BEGIN DATA EXTRACTS
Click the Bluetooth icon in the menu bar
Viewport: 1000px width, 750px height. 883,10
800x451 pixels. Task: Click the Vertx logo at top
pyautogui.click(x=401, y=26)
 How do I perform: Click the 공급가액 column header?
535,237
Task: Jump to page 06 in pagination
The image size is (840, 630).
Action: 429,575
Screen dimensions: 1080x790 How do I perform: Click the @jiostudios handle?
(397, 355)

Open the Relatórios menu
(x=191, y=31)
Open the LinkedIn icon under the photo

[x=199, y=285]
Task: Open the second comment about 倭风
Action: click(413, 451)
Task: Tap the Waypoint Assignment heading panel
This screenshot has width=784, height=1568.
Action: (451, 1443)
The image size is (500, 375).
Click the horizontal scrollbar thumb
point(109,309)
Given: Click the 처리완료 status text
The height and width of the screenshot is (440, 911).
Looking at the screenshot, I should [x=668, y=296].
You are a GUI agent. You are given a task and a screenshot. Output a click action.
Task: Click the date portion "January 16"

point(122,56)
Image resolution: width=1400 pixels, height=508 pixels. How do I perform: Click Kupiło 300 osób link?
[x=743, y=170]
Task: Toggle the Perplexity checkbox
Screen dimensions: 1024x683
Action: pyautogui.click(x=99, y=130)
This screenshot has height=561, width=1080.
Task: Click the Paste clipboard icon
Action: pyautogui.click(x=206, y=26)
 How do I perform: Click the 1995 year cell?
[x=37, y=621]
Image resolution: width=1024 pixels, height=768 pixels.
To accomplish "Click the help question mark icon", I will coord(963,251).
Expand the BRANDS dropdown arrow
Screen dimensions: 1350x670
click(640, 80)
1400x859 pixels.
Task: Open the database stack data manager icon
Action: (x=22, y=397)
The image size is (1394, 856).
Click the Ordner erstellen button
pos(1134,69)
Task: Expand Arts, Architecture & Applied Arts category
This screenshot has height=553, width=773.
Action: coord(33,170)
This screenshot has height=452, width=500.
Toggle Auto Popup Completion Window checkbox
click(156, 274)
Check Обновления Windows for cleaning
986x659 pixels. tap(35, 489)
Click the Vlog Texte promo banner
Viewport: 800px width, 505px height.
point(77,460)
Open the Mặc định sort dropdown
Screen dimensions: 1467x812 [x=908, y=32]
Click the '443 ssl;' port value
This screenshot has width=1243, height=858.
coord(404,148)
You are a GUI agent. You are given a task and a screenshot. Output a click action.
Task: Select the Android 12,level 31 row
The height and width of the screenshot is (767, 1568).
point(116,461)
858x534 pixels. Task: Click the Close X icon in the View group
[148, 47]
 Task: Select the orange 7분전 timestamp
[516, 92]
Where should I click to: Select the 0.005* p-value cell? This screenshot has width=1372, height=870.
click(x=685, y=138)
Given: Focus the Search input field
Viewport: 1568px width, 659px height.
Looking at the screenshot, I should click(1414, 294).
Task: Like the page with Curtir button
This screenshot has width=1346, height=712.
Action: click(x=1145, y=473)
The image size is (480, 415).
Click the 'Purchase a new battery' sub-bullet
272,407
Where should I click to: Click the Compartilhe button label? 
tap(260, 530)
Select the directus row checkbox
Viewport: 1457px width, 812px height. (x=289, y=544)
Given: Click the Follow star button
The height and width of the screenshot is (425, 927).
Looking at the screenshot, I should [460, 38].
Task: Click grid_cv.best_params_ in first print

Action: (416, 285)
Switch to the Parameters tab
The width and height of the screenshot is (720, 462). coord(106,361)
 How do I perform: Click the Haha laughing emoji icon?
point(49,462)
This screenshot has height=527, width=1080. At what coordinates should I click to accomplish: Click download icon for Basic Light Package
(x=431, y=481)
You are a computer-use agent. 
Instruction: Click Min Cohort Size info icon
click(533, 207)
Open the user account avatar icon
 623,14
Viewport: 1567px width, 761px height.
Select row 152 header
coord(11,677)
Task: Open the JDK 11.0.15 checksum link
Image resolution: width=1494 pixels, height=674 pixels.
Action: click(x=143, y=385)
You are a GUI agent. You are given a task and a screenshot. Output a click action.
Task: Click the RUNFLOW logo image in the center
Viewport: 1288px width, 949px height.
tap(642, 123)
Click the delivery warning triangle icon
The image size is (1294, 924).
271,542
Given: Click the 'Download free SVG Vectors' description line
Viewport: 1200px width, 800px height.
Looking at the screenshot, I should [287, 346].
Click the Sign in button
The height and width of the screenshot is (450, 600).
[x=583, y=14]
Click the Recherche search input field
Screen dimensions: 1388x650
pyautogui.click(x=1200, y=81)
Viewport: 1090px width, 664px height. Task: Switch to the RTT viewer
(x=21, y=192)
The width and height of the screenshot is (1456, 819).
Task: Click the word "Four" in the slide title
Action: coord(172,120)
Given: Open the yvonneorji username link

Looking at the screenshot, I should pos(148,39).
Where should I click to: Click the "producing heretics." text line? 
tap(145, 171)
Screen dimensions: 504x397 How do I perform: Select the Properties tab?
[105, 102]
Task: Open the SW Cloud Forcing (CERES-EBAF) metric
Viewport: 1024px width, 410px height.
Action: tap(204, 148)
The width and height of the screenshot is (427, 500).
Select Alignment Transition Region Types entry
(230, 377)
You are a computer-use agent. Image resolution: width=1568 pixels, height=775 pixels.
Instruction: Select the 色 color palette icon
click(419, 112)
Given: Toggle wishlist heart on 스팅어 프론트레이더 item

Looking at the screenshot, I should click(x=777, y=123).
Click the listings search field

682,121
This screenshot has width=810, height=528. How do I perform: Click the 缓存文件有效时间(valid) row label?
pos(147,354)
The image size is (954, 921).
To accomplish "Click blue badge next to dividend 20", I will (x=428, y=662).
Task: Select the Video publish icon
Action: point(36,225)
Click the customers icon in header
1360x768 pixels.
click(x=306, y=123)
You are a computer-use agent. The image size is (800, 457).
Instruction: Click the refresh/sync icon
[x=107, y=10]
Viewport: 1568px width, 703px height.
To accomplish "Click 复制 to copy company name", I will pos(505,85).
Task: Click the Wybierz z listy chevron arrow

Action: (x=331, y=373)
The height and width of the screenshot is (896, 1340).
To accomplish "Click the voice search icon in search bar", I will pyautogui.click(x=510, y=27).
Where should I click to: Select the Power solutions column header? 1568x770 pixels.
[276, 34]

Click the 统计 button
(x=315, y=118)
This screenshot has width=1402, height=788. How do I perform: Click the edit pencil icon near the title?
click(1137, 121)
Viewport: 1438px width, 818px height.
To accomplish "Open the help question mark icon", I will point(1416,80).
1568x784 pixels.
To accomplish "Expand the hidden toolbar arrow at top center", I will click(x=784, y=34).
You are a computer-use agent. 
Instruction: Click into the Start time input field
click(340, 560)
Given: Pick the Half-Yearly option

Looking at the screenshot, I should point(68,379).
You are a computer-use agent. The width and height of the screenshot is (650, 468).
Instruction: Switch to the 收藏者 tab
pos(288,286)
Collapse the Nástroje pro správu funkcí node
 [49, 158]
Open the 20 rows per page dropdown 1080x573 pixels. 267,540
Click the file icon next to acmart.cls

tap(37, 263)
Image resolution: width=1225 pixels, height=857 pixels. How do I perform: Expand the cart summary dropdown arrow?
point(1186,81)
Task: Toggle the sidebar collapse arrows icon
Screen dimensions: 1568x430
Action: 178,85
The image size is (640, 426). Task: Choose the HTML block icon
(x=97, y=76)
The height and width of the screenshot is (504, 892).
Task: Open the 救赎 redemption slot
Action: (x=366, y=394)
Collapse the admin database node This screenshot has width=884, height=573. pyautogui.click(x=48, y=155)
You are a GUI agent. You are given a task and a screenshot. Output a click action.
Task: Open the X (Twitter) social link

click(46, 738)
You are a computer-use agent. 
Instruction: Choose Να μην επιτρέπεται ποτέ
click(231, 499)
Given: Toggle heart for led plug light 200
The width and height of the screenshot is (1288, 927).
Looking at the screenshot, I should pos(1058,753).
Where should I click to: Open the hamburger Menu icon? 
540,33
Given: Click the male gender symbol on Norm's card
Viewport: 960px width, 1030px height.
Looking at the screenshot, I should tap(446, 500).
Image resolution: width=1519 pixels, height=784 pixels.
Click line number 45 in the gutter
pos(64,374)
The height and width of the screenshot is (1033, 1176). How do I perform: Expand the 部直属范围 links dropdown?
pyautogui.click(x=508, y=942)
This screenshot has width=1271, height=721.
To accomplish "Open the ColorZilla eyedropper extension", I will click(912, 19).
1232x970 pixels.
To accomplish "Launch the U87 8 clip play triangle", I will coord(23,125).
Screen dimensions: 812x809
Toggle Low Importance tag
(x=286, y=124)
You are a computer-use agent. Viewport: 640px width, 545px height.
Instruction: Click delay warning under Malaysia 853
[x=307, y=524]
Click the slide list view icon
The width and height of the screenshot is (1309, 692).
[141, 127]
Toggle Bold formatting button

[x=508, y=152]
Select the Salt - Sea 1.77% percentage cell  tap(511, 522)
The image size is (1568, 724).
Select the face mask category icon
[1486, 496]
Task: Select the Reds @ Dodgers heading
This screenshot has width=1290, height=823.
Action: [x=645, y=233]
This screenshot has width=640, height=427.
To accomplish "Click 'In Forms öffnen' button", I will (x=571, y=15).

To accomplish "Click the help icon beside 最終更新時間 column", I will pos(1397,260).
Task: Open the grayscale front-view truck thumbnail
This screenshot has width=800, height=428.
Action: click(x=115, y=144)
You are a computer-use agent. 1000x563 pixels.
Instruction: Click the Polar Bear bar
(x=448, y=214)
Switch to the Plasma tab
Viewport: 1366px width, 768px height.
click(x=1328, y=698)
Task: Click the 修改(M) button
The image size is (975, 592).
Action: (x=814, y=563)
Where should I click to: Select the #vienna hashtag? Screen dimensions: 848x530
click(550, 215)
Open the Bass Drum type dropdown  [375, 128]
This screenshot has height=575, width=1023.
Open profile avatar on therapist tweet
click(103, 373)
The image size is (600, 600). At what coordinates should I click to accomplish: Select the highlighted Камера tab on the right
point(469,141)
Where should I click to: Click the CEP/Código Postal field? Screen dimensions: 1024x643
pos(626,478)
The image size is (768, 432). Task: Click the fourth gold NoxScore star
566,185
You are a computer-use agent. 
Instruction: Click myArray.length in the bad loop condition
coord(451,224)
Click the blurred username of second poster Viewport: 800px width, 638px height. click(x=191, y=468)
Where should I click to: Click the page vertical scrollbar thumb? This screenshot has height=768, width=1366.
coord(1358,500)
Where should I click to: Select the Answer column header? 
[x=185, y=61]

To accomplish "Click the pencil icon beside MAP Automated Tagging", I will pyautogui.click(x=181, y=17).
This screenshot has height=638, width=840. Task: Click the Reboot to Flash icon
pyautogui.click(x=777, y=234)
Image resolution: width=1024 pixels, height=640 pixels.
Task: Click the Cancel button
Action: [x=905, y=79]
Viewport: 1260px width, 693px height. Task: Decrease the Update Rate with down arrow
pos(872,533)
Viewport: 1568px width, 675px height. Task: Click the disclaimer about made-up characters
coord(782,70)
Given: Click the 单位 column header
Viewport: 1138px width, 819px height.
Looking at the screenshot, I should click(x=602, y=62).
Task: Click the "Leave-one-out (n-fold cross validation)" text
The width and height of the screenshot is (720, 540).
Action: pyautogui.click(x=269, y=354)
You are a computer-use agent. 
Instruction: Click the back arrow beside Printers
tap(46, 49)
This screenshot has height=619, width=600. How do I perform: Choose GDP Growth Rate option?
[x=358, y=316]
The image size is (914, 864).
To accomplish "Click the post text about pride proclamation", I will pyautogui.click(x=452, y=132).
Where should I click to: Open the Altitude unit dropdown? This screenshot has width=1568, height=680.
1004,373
END DATA EXTRACTS
TASK DESCRIPTION: In the entries above, find the line holding "Toggle Auto Popup Completion Window checkbox" and the line holding "Task: Like the page with Curtir button", then retype exactly those two lines and every line between them, and nothing else.

REPLY:
Toggle Auto Popup Completion Window checkbox
click(156, 274)
Check Обновления Windows for cleaning
986x659 pixels. tap(35, 489)
Click the Vlog Texte promo banner
Viewport: 800px width, 505px height.
point(77,460)
Open the Mặc định sort dropdown
Screen dimensions: 1467x812 [x=908, y=32]
Click the '443 ssl;' port value
This screenshot has width=1243, height=858.
coord(404,148)
You are a GUI agent. You are given a task and a screenshot. Output a click action.
Task: Select the Android 12,level 31 row
The height and width of the screenshot is (767, 1568).
point(116,461)
858x534 pixels. Task: Click the Close X icon in the View group
[148, 47]
 Task: Select the orange 7분전 timestamp
[516, 92]
Where should I click to: Select the 0.005* p-value cell? This screenshot has width=1372, height=870.
click(x=685, y=138)
Given: Focus the Search input field
Viewport: 1568px width, 659px height.
Looking at the screenshot, I should click(1414, 294).
Task: Like the page with Curtir button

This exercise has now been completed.